YOUR INSTRUCTIONS: Reproduce the entries below exactly, but only from the line containing "You are a GUI" to the line containing "Where should I", inclusive.

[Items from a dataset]
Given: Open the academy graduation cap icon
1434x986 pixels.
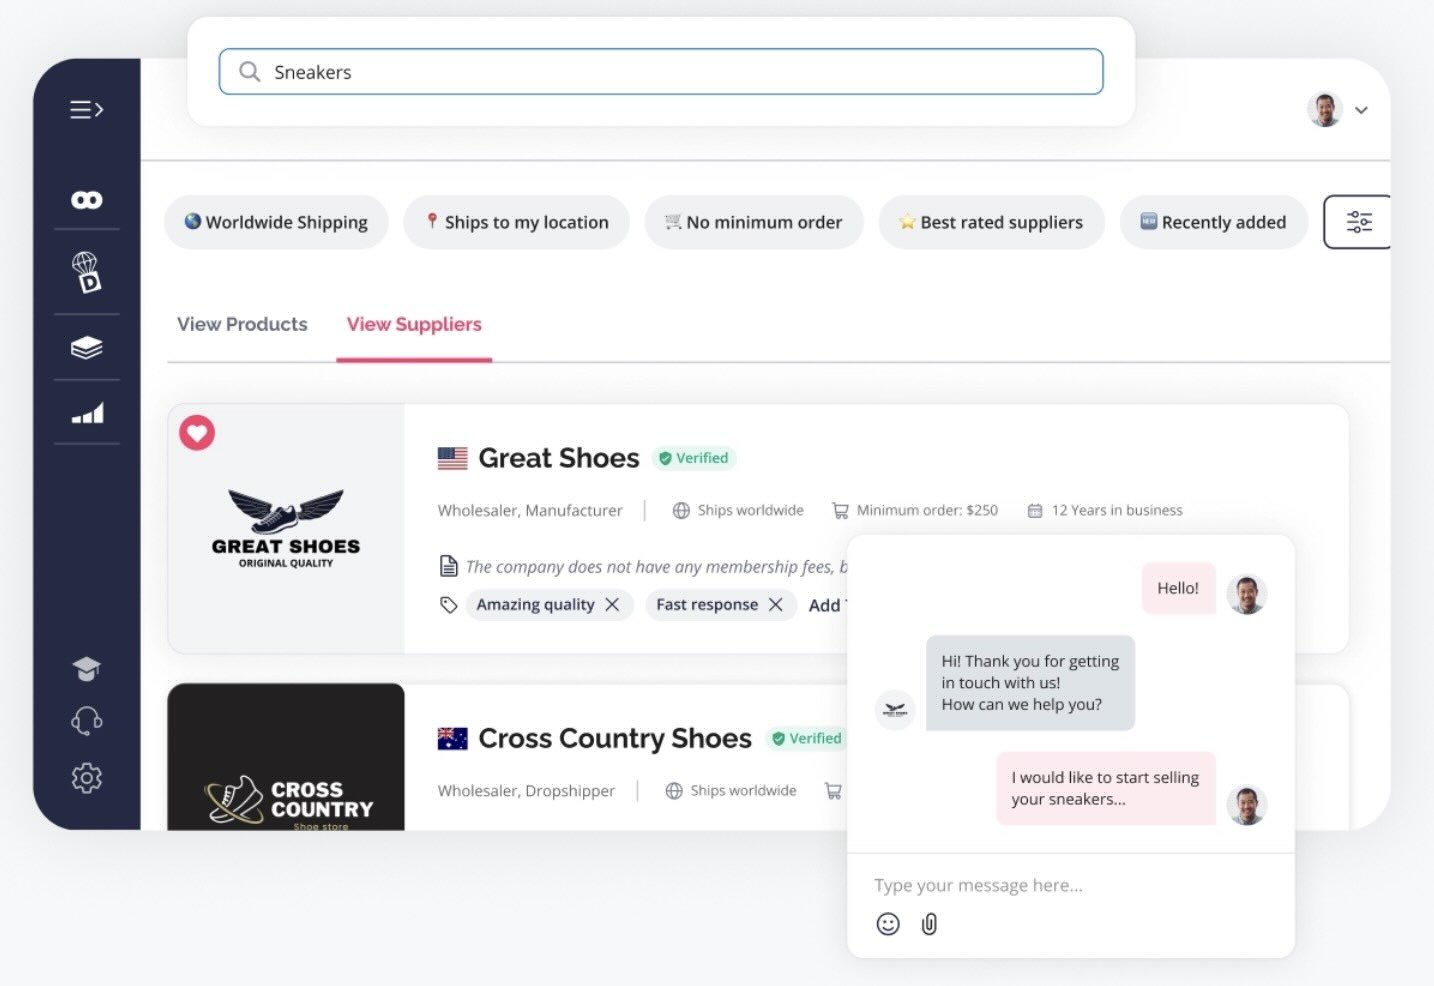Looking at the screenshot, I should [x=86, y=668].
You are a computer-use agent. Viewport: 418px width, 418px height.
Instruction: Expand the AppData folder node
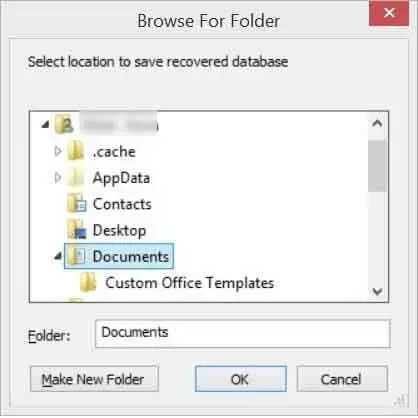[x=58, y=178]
...
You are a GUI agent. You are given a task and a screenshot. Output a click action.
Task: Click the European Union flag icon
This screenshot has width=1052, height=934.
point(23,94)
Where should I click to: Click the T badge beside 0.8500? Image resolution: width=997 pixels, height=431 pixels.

FINISHED EXERCISE:
You are a GUI agent. You are given a task and a screenshot. Output a click action.
Task: Click the European Union flag icon
This screenshot has width=1052, height=934.
point(23,94)
Where should I click to: Click the T badge beside 0.8500? Image resolution: width=997 pixels, height=431 pixels.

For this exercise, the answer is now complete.